Adoption for me would probably not mean a baby.  As a single woman, I know some places would still shy away from me.  Heck, I look at profiles of older kids who state how they'd love to have a mom and dad and even siblings and realize how short I would fall of their expectations as well.

I guess right now I am just circling and trying to figure out what to do.  I know that lack of action doesn't slow down the clock.  What to do?

Friday, July 27, 2012

Anything that starts with one hundred... is too much.

Since my last post... I did stop bleeding, thank goodness, this past Saturday, making that period a full two weeks.  Come Monday I called the office back and didn't get another call... until that evening, when the doctor herself called and left me a message - including her cell phone number.  So, on Tuesday I talked with her and her only suggestion was to try and 'reset' my hormones a bit by going back on birth control.  Her belief is that this is what my body would go to on its own if left unchecked.  How unfair is that?  I don't know what that means for future attempts, but I guess it's off the table right now anyhow.

You see, with some issues at work it would be a really bad time to be pregnant.  I can't help but count the months and say if I had not had the problems back in February I'd be showing by now... and worrying about losing your job or trying to get another one in that situation is horrifying.

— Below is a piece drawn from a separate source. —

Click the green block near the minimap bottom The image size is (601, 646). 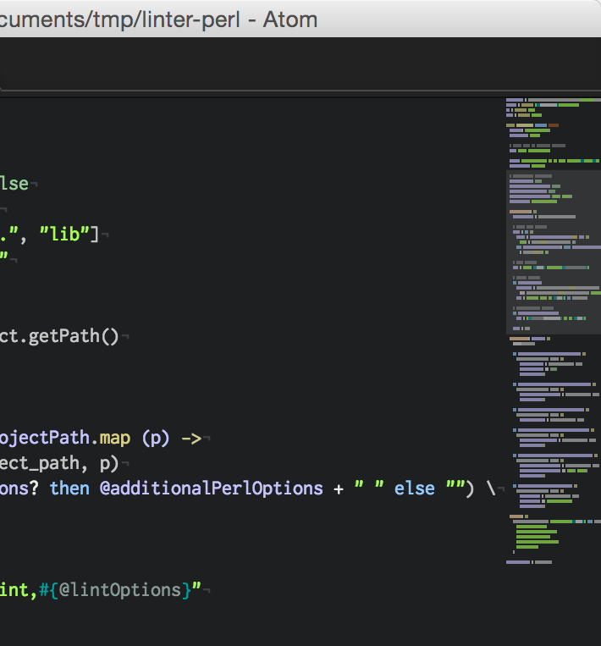(535, 535)
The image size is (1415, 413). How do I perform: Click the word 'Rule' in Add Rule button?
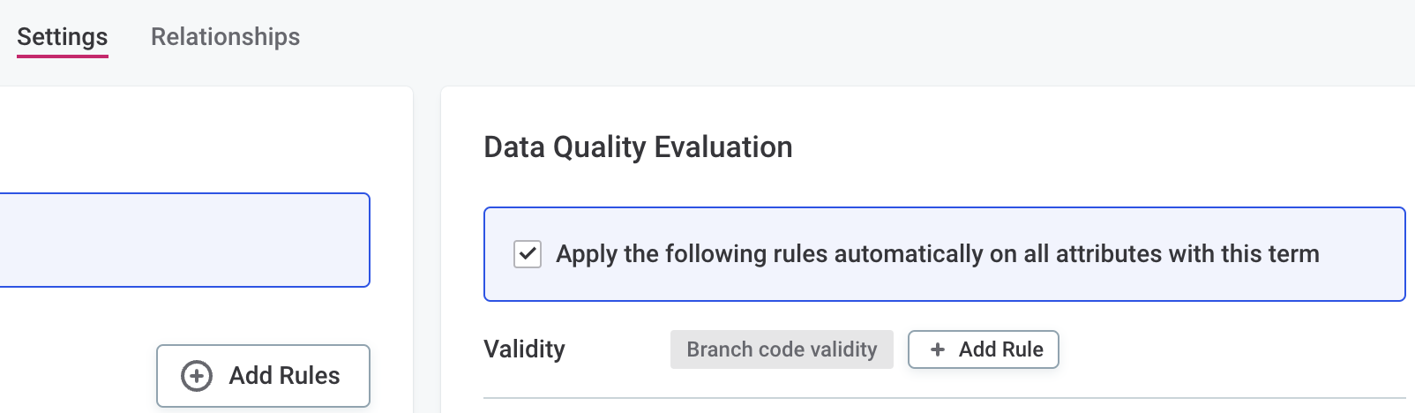(1023, 349)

The next turn of events is that the prescription she sent in does not have a generic, so I just got nailed with a $120 bill for three months worth of pills.  So not cool.

Thursday, July 19, 2012

Still going.

Yep, still going.  A great way to celebrate getting another year older tomorrow too.

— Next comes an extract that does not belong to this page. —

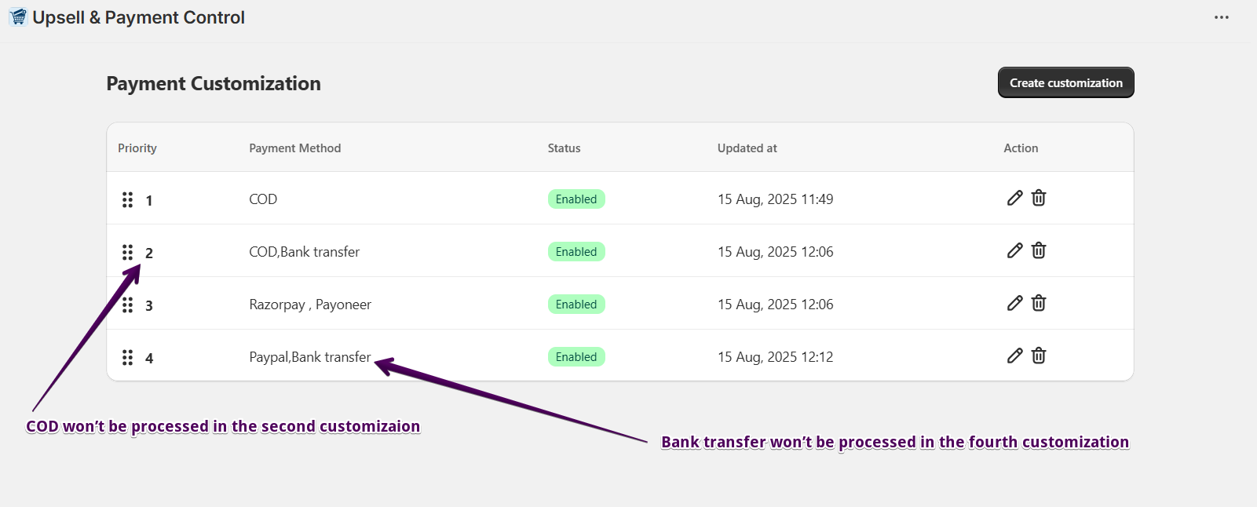Click the drag handle for priority 1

I called the gyn office on Monday and they called in orders for blood work - thyroid and prolactin levels, both of which came back normal.  I found that out by calling the next day to ask for my results.  So I asked "what do we do next", which seemed to throw the nurse that the test didn't tell me all was fine.  I've been waiting since for another call back, which she said she'd give me after talking to the doctor to see what we should do next.  Have I mentioned how much I hate this office and how much they seem to dismiss and let their patients fall through cracks?

Up until today I didn't have cramps and it was pretty darn light, to the point that sometimes it would stop, I'd not get something from bathroom trip to the next or when wiping and then have a gush that came through my shorts before I could get out of the house and past the neighbors in an attempt to go on a walk.  Today I started to get slightly crampy.  What does it mean, what is wrong with me, and why doesn't anyone care?

Saturday, July 14, 2012

Even more chaotic.

With work being tentative at best after less than a month I am wondering if more things don't happen for a reason than we realize.  I could have easily been, what - 6 months prego - if I hadn't had a miscarriage and ready to lose my job.  Who hires someone that would be off within 3 months?  No one, that's who.  I guess I'm lucky in that respect.

My crazy periods haven't stopped either.  Here's what I've dealt with since April.  The pink days indicate when I've been bleeding.  Looks like fun, doesn't it?  Best part is seeing how I bled as I left for vacation last month AND as I came back from it.

Sunday, June 3, 2012

All over the place

As mentioned in my previous post, I ended up early in May having a period that started on the 7th.  Based on that I should have had my next period on the 1st.  I took an ovulation test and had a positive when it was expected, so I was expecting a period on the 1st-ish.  Since then I ended up bleeding, lightly, for three days starting on the 25th.  Today, June 3, I am again starting to spot, which is probably the result of the positive OV earlier in May.  But seriously - and extra half period?